4 ways investing in a body scanner mitigates liability in corrections
Use of a body scanner will reduce the amount of contraband in your facility
By Corrections1 Staff
Inmate Smith has been coming in and out of your facility for years. He comes in on a burglary charge and he is under the influence; Smith detoxes during his first month inside. He starts taking better care of himself during month two, is sentenced in court and transferred over to the inmate worker’s pod for the remainder of his time in your facility. He enrolls in a distance learning course and starts back up on his college classes. At this point in his life, this inmate comes into contact with positive influences while he’s in custody.

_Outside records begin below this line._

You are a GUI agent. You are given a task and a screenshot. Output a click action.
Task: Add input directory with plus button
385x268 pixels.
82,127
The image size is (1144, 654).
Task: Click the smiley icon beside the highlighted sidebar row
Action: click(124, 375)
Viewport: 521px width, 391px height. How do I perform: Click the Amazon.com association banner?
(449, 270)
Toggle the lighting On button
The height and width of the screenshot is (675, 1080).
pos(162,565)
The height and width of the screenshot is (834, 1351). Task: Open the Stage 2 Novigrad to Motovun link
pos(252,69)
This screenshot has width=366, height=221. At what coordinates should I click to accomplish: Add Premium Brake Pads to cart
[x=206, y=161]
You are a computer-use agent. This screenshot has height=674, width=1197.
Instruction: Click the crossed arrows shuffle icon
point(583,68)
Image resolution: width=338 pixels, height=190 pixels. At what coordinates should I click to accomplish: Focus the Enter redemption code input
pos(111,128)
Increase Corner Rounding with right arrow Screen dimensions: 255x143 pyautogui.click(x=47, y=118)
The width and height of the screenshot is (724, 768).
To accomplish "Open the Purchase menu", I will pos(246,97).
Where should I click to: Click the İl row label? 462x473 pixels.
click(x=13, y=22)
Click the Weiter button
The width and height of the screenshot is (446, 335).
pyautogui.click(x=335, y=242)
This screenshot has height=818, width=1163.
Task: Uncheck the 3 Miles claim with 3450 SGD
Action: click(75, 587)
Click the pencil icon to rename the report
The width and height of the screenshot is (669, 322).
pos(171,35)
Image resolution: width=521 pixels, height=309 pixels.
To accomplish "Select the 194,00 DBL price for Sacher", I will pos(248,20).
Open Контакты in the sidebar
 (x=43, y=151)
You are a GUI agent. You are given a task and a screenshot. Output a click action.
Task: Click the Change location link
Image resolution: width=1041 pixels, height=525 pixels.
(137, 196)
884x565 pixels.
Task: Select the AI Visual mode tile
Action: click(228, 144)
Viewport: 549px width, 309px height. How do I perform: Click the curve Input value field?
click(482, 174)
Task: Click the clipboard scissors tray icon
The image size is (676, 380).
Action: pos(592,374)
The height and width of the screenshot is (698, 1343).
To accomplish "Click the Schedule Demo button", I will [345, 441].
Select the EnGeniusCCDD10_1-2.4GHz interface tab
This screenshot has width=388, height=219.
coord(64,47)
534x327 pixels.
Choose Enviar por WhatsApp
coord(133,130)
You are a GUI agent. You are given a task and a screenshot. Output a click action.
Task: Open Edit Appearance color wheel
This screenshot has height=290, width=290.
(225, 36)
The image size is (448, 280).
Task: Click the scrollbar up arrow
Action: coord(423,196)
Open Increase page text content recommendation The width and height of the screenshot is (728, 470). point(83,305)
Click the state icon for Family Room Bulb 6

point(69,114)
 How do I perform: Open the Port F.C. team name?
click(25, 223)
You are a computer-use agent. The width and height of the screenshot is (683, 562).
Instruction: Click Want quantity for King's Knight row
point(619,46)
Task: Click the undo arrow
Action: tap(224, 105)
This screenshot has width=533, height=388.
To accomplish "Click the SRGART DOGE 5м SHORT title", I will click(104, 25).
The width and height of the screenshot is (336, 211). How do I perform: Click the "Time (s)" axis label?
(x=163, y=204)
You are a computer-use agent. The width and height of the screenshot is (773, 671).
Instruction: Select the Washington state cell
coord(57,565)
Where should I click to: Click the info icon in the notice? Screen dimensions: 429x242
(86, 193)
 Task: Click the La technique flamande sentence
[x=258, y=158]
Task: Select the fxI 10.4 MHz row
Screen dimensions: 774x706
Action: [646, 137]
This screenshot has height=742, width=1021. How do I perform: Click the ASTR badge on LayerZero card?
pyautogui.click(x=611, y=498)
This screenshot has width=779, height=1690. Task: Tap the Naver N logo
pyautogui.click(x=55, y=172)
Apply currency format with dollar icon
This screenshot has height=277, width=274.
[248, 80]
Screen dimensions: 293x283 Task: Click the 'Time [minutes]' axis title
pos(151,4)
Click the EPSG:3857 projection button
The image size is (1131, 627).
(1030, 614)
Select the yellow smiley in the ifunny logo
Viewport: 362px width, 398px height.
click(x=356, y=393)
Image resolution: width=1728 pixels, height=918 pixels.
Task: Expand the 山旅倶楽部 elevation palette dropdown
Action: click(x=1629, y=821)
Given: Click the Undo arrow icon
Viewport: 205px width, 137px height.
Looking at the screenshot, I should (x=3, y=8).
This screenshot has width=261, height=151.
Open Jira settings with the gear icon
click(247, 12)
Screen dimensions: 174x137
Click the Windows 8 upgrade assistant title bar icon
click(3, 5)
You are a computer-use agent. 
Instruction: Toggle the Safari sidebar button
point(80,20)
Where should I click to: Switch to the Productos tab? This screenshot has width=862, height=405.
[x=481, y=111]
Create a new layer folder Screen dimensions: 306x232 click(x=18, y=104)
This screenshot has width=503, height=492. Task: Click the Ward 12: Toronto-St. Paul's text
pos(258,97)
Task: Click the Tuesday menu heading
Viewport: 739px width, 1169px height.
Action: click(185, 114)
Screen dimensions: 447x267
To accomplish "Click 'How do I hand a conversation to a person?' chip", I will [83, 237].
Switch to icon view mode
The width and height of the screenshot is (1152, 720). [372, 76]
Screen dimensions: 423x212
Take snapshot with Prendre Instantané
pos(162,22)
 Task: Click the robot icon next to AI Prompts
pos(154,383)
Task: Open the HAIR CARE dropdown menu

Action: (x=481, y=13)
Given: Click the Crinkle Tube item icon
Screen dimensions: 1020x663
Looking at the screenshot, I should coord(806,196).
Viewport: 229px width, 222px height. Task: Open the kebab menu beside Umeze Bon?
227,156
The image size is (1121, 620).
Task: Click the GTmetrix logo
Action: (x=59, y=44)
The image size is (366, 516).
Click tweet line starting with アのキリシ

Eight months into his sentence, Smith overdoses on fentanyl that somehow made it into his housing unit. Your agency, which spent so much time, money and effort rehabilitating Smith, is facing a multi-million-dollar lawsuit for allowing a deadly drug into a secured facility. The press turns its focus from the positive influence your agency has on the community to “How did the justice system fail Smith?” Investigations commence and a lack of answers leads to speculations that staff members were lax in their duties to stop contraband at the gate. Worse, claims are made that your staff may have brought drugs into your corrections facility.
This nightmare scenario plays out across regularly. Regardless of training in search techniques, corrections professionals at entry points to a locked facility are often working short-staffed and exhausted. Even your top performers will sometimes miss a critical introduction of contraband into your facility. It may be deadly narcotics, cell phones, or even a firearm that staff miss at the entrance to the secured portion of your institution. Despite the significant percentage of contraband your staff does keep out of the facility, the question will remain, “Did you do everything you could to keep your staff and inmates safe?” Your answer can be a resounding, “Yes!”
As science continues to produce better tools for corrections, more agencies are deploying full-body scanners to help reduce liability in locked facilities. Contactless body scanners are easy to use, and some brands can be customized to an agency’s specific needs. Top body scanner manufacturers have significantly reduced the radiation exposure of each x-ray scan and these machines can be utilized daily for any inmate entering a jail or prison. For volunteers, civilian staff and sworn staff, advanced technologies including Millimeter Wave detect contraband concealed under and inside clothing without admitting ionizing radiation.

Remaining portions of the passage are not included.